Ces attaques et destructions peuvent aussi représenter les combats, les rages qu’ils ressentent à l’intérieur d’eux et le vécu de destruction après la mort. En forêt, ils peuvent se contrôler et décider de détruire sans faire de mal ni à eux-mêmes ni à quelqu’un d’autre.
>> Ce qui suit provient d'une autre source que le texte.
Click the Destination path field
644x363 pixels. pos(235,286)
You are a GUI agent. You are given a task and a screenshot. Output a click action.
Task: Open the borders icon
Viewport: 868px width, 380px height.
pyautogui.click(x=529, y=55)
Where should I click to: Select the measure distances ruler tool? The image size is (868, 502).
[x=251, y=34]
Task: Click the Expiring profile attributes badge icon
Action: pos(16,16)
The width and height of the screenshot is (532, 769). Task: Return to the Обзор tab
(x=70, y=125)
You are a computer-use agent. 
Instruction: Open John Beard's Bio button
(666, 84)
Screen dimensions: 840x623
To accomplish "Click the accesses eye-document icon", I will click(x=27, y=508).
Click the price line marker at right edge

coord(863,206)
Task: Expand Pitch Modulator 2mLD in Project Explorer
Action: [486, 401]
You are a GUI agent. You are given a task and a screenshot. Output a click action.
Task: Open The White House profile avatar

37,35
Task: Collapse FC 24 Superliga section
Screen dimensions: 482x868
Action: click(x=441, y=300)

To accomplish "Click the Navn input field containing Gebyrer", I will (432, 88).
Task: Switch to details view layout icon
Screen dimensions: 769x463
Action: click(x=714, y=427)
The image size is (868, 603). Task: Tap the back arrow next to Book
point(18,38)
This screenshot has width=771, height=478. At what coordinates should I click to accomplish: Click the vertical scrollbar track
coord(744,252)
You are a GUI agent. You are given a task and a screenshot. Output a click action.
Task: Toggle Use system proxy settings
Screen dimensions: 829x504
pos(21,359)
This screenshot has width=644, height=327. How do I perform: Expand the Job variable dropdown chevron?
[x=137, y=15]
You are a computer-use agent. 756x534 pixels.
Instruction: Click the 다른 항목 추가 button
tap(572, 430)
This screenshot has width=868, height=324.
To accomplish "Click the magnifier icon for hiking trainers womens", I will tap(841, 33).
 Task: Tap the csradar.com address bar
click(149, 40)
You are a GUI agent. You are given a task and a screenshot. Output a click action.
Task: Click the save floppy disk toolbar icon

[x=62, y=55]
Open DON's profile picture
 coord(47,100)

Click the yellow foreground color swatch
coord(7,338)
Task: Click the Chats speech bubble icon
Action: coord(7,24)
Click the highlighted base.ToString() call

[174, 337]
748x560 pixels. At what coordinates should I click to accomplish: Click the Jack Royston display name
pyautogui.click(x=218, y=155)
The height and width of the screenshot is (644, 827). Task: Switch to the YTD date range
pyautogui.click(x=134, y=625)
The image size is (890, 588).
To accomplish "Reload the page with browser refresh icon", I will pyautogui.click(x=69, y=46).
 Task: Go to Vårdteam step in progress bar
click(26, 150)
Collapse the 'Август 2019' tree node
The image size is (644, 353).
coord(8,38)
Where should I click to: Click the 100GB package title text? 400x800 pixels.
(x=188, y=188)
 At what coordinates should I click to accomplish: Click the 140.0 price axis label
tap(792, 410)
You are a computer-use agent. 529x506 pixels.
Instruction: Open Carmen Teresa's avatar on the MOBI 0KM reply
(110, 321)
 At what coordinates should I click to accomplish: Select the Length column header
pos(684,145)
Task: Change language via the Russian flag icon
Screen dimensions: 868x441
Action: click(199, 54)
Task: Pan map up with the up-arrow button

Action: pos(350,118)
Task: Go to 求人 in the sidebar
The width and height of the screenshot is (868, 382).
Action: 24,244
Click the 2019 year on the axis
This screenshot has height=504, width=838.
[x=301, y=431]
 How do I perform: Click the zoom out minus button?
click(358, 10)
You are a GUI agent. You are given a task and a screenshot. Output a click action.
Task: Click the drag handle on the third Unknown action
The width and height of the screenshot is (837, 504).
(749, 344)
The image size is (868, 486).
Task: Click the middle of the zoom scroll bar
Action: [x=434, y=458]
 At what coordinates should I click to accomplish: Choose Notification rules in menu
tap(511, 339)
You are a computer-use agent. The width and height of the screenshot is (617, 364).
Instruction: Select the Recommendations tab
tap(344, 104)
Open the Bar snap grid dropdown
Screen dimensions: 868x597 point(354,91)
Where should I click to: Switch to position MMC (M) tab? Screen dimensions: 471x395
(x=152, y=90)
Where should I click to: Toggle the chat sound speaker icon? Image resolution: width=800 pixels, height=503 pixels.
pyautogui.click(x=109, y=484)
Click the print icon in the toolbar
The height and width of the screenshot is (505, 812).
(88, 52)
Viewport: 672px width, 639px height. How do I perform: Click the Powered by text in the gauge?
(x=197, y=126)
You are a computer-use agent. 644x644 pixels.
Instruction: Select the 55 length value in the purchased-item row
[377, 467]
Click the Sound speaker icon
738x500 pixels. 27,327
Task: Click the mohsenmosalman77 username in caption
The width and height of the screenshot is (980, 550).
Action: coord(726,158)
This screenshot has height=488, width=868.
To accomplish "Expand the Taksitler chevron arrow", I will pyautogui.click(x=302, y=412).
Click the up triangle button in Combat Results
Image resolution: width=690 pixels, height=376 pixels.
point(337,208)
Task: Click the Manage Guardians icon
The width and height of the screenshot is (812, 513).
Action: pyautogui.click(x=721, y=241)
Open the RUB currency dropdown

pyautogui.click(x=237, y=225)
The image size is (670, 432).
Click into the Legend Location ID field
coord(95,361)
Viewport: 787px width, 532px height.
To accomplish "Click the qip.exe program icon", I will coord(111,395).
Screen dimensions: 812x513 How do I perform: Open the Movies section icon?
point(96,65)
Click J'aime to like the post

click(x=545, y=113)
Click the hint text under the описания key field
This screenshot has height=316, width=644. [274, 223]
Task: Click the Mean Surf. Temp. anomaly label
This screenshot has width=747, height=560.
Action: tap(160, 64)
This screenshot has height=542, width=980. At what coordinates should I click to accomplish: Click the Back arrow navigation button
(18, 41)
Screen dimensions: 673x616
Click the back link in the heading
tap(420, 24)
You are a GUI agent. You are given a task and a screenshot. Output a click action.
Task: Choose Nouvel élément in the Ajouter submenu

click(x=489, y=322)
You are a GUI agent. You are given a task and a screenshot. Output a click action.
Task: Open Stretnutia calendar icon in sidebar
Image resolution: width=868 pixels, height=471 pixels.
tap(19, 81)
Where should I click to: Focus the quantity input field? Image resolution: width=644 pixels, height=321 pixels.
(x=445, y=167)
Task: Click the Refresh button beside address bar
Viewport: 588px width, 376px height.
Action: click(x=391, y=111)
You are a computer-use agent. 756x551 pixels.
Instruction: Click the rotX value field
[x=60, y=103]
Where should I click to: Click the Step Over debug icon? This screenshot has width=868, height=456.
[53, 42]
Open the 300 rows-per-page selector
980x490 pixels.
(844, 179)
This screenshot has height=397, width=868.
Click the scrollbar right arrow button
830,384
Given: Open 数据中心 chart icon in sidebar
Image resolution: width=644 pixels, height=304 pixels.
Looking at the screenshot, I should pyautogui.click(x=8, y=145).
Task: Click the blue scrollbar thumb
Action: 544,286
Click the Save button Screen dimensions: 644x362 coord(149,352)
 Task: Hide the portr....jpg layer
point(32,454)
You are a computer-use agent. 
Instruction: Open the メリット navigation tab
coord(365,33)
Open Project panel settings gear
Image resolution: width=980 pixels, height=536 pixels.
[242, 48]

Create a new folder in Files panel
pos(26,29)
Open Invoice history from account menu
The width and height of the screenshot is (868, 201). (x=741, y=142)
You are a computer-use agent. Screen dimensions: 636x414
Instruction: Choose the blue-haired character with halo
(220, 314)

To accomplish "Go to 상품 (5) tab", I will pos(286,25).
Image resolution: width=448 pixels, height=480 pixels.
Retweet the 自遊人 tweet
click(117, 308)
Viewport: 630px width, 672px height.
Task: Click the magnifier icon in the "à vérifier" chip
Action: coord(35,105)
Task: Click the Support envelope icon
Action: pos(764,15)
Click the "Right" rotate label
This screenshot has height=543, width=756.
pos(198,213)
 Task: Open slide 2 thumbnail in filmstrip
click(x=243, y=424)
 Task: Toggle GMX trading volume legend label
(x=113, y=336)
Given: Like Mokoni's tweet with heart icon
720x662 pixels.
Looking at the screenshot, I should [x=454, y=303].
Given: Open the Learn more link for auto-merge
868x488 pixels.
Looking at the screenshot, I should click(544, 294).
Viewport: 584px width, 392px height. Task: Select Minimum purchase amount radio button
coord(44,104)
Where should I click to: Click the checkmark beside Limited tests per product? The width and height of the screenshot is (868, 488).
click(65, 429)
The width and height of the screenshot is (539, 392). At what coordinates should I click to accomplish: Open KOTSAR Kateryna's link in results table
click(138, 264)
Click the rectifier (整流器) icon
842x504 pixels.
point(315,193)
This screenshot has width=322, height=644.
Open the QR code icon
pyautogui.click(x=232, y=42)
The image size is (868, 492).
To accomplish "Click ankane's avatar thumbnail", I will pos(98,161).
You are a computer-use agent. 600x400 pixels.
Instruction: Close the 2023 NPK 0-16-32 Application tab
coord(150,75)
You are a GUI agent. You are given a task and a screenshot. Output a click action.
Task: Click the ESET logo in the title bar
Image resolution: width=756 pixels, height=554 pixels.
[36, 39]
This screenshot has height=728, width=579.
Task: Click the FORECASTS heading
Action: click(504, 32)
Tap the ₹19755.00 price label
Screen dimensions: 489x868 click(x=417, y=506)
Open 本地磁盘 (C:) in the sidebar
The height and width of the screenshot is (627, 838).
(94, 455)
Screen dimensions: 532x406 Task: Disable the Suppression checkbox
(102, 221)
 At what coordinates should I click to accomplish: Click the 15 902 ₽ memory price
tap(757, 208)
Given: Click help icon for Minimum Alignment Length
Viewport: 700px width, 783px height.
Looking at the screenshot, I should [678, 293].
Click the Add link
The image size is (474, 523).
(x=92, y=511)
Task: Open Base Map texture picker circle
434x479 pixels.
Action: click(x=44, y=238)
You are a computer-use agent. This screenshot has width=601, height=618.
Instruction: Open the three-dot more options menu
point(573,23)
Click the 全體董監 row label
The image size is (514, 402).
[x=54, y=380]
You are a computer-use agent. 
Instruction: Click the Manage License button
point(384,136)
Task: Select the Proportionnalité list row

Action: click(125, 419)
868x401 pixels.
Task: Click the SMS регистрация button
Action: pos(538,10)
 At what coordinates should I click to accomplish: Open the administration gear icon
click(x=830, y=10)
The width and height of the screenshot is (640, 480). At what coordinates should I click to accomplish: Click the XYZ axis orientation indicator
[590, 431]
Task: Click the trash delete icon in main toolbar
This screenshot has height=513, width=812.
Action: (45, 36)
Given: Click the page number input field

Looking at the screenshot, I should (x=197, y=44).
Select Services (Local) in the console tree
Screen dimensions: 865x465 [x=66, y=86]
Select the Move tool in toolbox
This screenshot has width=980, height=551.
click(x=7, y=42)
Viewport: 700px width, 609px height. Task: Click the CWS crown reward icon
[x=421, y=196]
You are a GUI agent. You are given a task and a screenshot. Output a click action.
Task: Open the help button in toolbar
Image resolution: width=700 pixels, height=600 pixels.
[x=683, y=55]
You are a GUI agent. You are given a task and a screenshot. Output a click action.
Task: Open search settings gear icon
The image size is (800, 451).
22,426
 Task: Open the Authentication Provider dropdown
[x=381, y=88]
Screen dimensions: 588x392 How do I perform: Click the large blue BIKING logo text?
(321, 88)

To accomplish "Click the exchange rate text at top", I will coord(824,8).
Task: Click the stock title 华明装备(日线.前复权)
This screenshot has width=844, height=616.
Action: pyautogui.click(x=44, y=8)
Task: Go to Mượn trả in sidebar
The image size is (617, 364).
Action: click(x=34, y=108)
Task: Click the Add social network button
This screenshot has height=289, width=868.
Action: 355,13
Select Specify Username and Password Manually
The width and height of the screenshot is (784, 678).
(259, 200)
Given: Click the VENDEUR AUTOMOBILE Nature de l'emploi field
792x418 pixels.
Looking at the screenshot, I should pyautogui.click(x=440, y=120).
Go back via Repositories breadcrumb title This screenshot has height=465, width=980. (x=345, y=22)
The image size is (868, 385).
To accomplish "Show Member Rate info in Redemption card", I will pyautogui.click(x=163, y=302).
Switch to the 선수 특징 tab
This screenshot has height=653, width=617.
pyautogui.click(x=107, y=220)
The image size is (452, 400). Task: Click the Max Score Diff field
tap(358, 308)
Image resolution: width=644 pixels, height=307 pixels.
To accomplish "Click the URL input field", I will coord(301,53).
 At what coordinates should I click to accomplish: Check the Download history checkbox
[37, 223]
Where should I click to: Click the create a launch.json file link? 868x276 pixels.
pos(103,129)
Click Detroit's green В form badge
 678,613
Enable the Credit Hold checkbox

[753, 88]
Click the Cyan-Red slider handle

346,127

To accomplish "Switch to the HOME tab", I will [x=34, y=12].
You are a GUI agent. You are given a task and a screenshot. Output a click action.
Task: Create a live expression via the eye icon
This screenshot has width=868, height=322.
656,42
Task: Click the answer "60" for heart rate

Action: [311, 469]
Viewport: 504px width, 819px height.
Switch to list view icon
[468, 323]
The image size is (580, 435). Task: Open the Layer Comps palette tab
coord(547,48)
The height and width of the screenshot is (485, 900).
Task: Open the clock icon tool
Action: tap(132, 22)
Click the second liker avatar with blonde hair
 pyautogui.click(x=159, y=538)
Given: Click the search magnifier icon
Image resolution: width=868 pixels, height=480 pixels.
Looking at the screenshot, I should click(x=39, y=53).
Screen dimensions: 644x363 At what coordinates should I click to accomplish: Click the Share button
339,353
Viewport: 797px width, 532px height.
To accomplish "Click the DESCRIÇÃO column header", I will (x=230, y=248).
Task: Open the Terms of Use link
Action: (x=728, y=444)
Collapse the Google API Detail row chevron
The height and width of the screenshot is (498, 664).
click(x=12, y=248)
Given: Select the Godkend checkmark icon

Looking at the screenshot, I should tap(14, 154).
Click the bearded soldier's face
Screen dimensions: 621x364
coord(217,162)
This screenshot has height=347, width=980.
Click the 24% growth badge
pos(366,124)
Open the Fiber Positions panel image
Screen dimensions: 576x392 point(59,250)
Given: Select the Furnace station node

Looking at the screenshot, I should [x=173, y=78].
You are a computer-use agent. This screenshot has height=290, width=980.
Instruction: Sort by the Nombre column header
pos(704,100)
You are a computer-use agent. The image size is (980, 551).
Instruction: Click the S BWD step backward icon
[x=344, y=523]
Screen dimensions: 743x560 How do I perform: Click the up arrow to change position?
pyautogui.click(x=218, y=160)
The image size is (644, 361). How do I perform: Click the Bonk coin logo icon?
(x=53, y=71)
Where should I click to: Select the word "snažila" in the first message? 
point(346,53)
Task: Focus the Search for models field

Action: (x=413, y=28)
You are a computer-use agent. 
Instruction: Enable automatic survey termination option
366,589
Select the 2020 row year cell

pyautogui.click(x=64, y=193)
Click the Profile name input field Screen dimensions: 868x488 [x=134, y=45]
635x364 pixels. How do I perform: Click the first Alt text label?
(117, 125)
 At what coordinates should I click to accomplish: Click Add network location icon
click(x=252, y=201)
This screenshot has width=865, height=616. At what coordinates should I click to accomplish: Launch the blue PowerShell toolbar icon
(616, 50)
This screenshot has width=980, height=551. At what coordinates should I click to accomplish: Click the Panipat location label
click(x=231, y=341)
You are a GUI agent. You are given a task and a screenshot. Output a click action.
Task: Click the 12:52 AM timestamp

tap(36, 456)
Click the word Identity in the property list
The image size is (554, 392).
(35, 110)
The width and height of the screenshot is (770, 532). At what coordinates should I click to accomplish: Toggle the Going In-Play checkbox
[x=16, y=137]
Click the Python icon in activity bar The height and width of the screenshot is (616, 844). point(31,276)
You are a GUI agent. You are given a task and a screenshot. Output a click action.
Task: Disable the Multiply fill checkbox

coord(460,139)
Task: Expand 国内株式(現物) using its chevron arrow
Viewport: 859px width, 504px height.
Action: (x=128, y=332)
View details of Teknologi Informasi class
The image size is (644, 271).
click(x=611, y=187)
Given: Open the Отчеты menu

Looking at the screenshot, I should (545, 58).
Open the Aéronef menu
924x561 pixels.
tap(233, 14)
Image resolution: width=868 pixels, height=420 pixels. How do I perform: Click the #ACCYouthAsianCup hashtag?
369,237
L’enfant pourra aussi créer un mandala avec ce qu’il trouve dans la nature : cailloux, feuilles, marrons, châtaignes, faînes, feuilles, graines, pommes de pin, plumes etc… Il emportera le matériel et créera le mandala dans mon bureau, le déposera dans la nature ou sur la tombe du parent. C’est un moment de calme, d’apaisement et de concentration, telle une méditation.
Souvent, nous ramenons de nos sorties au bois des châtaignes, des glands et des marrons pour les transformer en personnages avec des cures dents. Je préfère que les enfants inventent et créent avec des matériaux naturels comme des coquillages, des pierres, des végétaux, des noyaux de fruits. La pâte à modeler nous permet de fixer ce matériel pour en faire des êtres animés, des monstres, des familles de terre, de mer, d’air ou de feu avec les allumettes et des bougies.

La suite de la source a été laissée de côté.